While the overall terrorist financing (TF) risk is assessed as Medium-Low, the findings reveal a sector that is structurally sound—but not without vulnerabilities.

From zero cash usage to no exposure to high-risk jurisdictions, the fundamentals are strong. Yet, beneficial ownership gaps and governance concentration risks signal areas regulators are now actively tightening.

Key Highlights

1. A Small but Structured Sector

  • Only 43 NPOs operate in ADGM (less than 1% of total firms) 

  • Majority are:

    • Membership organisations (28)

    • Non-charitable humanitarian entities (12)

    • Others (3) focused on research, AI, and trade 

  • 0% operate as traditional charities—a key differentiator from global NPO risk narratives 

2. Strong Financial Integrity Across the Board

  • 100% funded by:

    • Members

    • UAE Government

    • Event sponsors 

  • No public fundraising observed

  • Zero cash transactions across all NPOs

  • 97% do not disburse funds to third parties 

➡️ This significantly reduces anonymity and misuse risks typically associated with NPO sectors globally.

3. Minimal Geographic Exposure

  • No dealings with high-risk jurisdictions

  • Majority operate:

    • Locally or within MENA (72%)

    • Limited international footprint (28%) 
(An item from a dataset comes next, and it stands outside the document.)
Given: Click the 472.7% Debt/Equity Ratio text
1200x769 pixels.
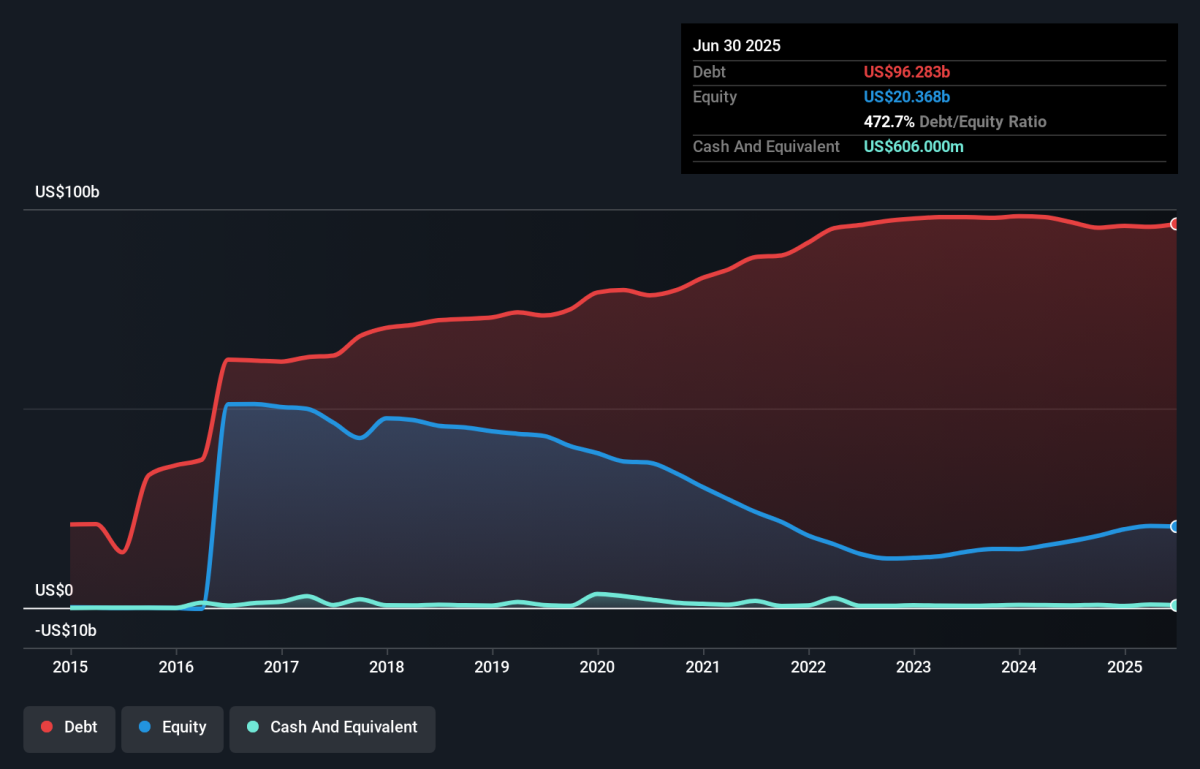Looking at the screenshot, I should pyautogui.click(x=955, y=122).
➡️ A major factor contributing to the low TF risk rating

4. Where the Risks Actually Lie

Despite strong fundamentals, two key gaps stand out:

a. Beneficial Ownership (BO) Compliance

  • 14% of NPOs failed to update BO records 

  • While owners are identifiable, regulatory filings are not fully up to date

b. Governance Concentration

  • 26% of NPOs operate with a single governing member 

  • Raises concerns around:

    • Oversight

    • Decision-making concentration

    • Potential misuse risk

➡️ These are not immediate red flags—but clear regulatory watchpoints

5. Risk Assessment Breakdown

The RA evaluated NPOs across five factors:

  • Operations → Low risk

  • Source of funds → Low risk

  • Utilisation of funds → Low risk

  • Ownership & control → Medium risk

  • Internal governance → Medium risk 

➡️ Financial flows are clean—but governance needs strengthening

Why This Matters

This review challenges the typical global perception of NPOs as high-risk vehicles.

In ADGM:

  • No public fundraising

  • No cash usage

  • No high-risk jurisdiction exposure

➡️ The risk is not transactional—it’s structural

For firms, this signals:

  • Increased scrutiny on BO filings

  • Greater focus on board composition

  • Expectation of robust governance frameworks—even for smaller entities

What’s Next (Regulatory Direction)

The Registration Authority has already initiated:

  • BO Remediation: Follow-ups with non-compliant NPOs

  • Governance Reviews: Engagement with single-member boards

  • Digitalisation: Real-time risk monitoring systems in development 

➡️ Expect more proactive, data-driven supervision going forward

The Riffle Take

The ADGM NPO sector tells an interesting story:

This is not a high-risk sector—but it is a maturing one.As the ecosystem evolves, the focus is clearly shifting:

From “Are funds misused?” → to → “Are governance frameworks strong enough to prevent misuse?”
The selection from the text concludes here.